_Problem_: Please produce an exact transcription of the lines from the one containing "Reply to Вика's comment via ОТВЕТИТЬ" through the last line of the entries, leaving out every picture.

[Stored data]
※

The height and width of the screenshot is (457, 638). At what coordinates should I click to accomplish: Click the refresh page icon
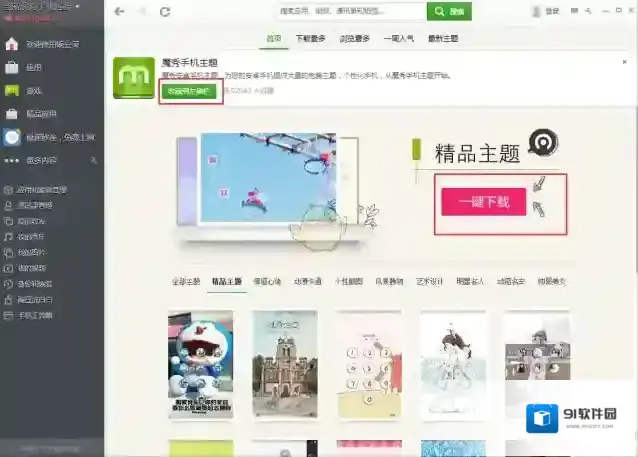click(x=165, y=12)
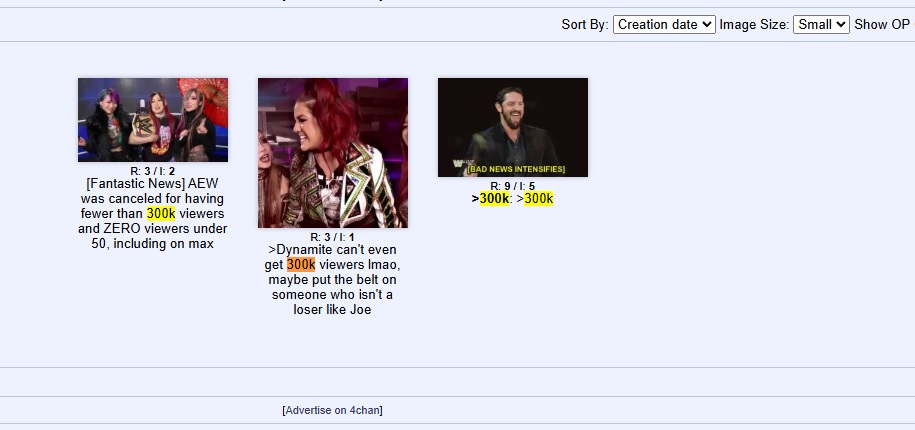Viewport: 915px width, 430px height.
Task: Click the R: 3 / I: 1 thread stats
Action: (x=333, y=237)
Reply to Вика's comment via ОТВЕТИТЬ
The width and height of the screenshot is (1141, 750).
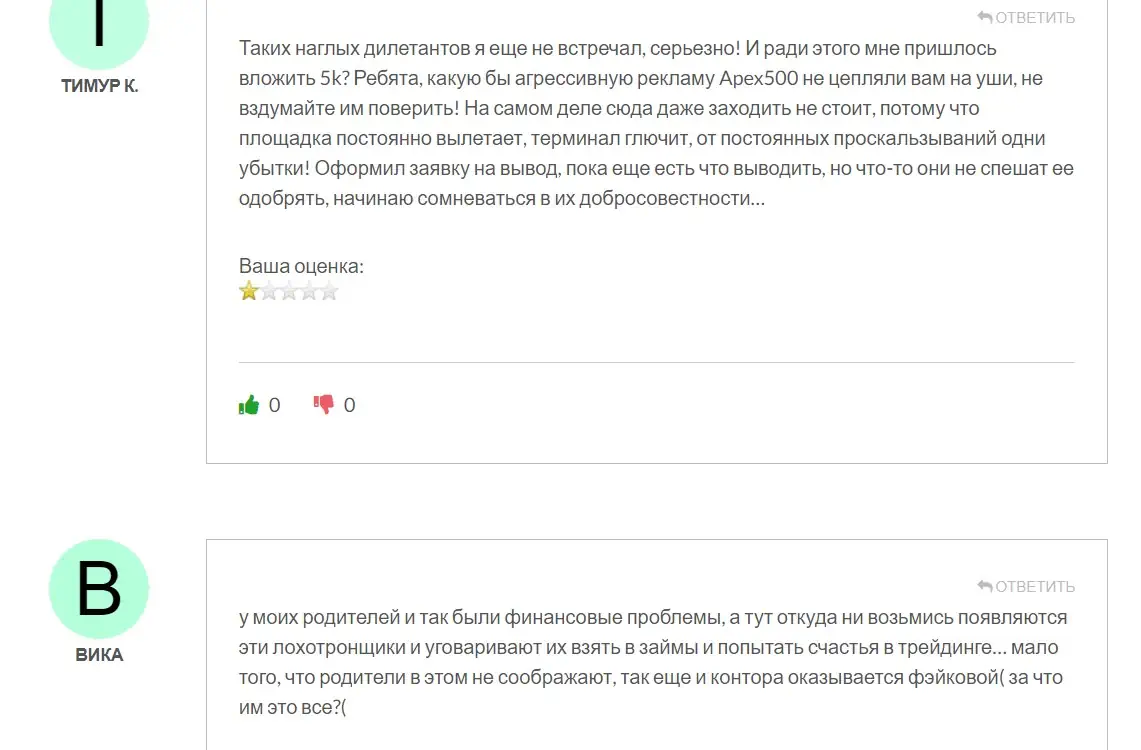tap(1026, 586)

※

_Solved problem_:
Reply to Вика's comment via ОТВЕТИТЬ
The width and height of the screenshot is (1141, 750).
tap(1026, 586)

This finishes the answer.